Ce n’est pas la première fois qu’on me fait la remarque. Bon, je ne me l’explique pas... Ça montre sans doute qui je suis. J’ai toujours pensé que nous exercions un métier. C’est de l’artisanat. À chaque rôle, c’est à recommencer. On se démène avec les mêmes démons, on fait face à nos limites. Au fond, je ne suis jamais sûre de ce que je fais. Je n’ai jamais dit: «Regardez-moi aller!» Et quand je parle de mon métier, je sais quand même une chose: il n’y a jamais rien d’acquis.
Vous avez confiance en votre talent, tout de même...
Oui, je suis consciente que les gens m’apprécient, qu’ils aiment mes personnages, ma manière de jouer et j’en suis très reconnaissante. Mais, au bout du compte, chaque jour sur scène ou sur les plateaux de tournage, ça recommence. Il faut donner le meilleur de soi-même. Et même si j’ai cette confiance, je continue d’espérer qu’on va penser à moi. Qu’on va rêver à moi. Au fond de moi, je souhaite que quelqu’un dise: «Je veux que ce soit elle qui joue ça», pour le plaisir que j’aurais de jouer. Je serais incapable de voir ces propositions en pensant: «Je suis une grande actrice! Je le mérite!» Ce n’est pas moi. Je pense que c’est très lié à mon éducation. Mon père nous mettait toujours en garde, nous, ses enfants, contre la tentation de nous enfler la tête! Je viens d’une famille modeste d’agriculteurs. Déjà, que je veuille faire du théâtre, ç’a été une surprise totale pour mon père. Il se demandait ce que j’avais mangé pour avoir de pareilles idées! Mais, au-delà de tout ça, je ne peux quand même pas aller contre ma nature... ni mon éducation! (rires)
Votre nature est aussi celle d’une fille rassembleuse. Je vous ai vue dans certains galas, les gens venaient vous saluer, vous embrasser, visiblement très heureux de vous retrouver...
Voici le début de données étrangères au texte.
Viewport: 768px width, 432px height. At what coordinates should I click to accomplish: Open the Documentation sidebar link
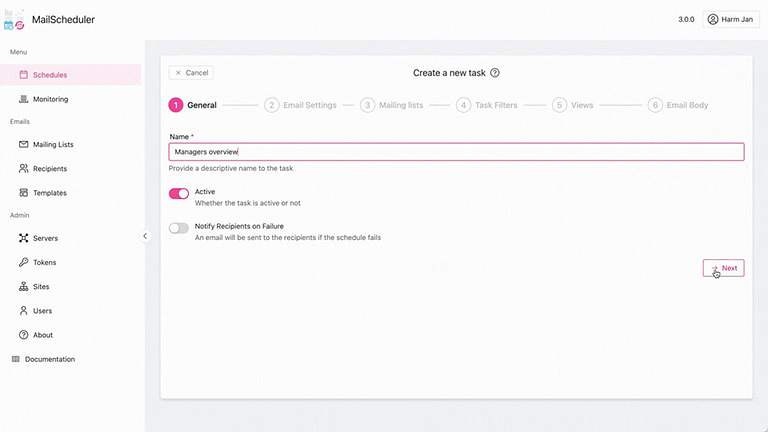click(x=49, y=359)
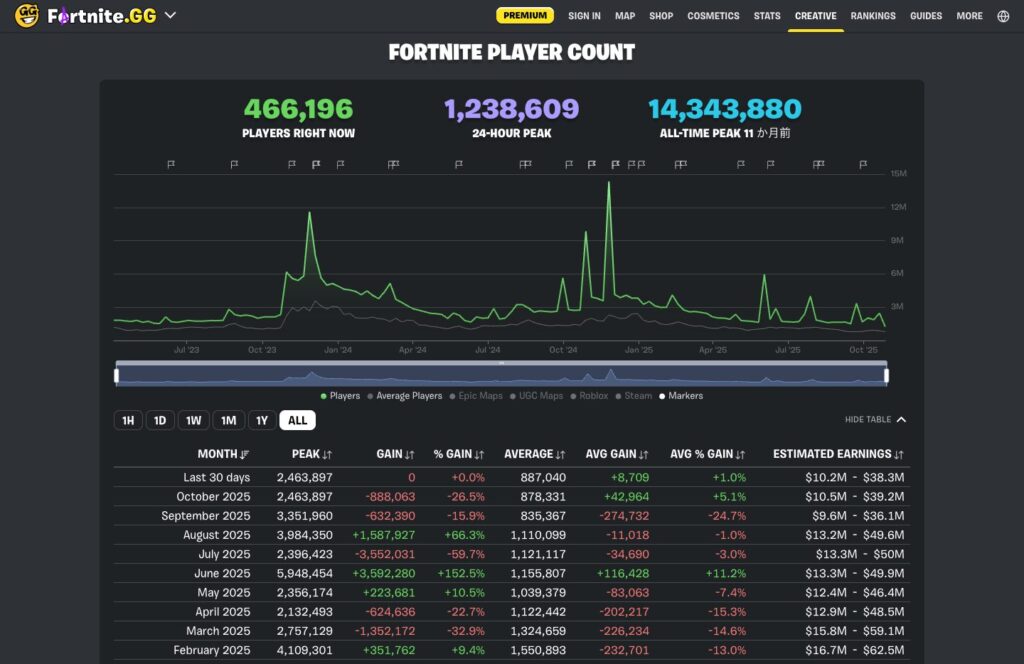The height and width of the screenshot is (664, 1024).
Task: Click the yellow Premium button
Action: (x=525, y=16)

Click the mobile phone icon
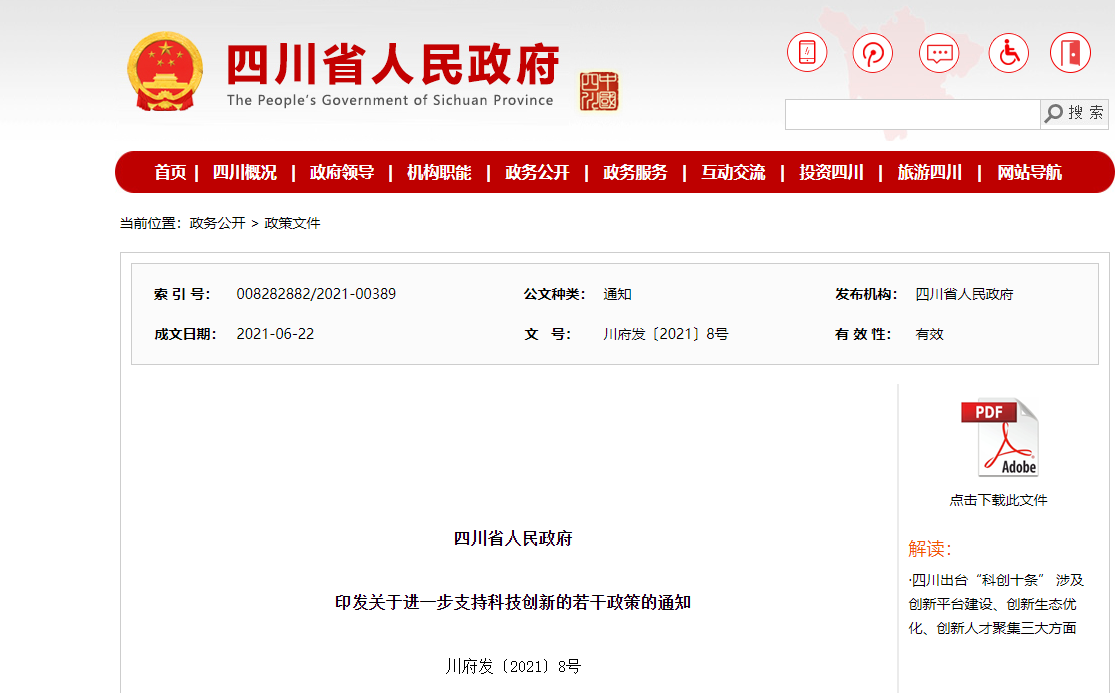click(x=807, y=52)
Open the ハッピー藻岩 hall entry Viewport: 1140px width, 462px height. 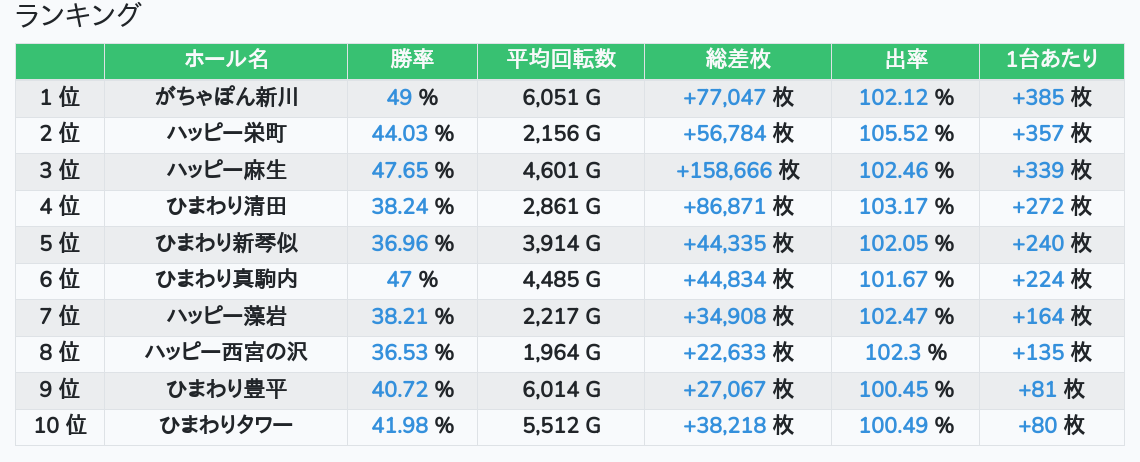point(226,316)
Pour moi, on est une grande famille. Je suis heureuse avec mes collègues, et je tiens beaucoup au respect, à l’entraide. On fait un métier collectif. Ne pas comprendre ça, c’est ne rien comprendre du tout. Notre travail dépend du caméraman, de la personne aux accessoires, de celle aux costumes. Tous travaillent très fort, dans des conditions qui ne sont pas celles de Hollywood! On fait tout avec moins d’argent, plus rapidement. Ici, au Québec, tout le monde travaille avec beaucoup de cœur. Et j’ai ce souci que sur les plateaux ou les scènes où je travaille, les gens soient bien avec moi... Au théâtre soir après soir ou lorsqu’on part en tournée, il y a des liens qui se tissent. Et c’est vrai que j’ai besoin de sentir et de faire en sorte que ceux qui m’entourent soient heureux.
En terminant, que peut-on vous souhaiter, Marie-Thérèse?
La réponse est toute simple: «Qu’on rêve de moi, plus que moi je ne rêve d’autres projets.» Parce qu’au fond, le plus grand cadeau, dans ce métier, c’est qu’on rêve de nous. Qu’on nous voie dans un rôle sans qu’on le sache. Qu’on reçoive un coup de téléphone un jour, ou encore un message écrit, pour nous dire: «Je veux que ce soit vous.» J’ai la chance que ce soit arrivé dans ma carrière. Et c’est la plus belle des choses!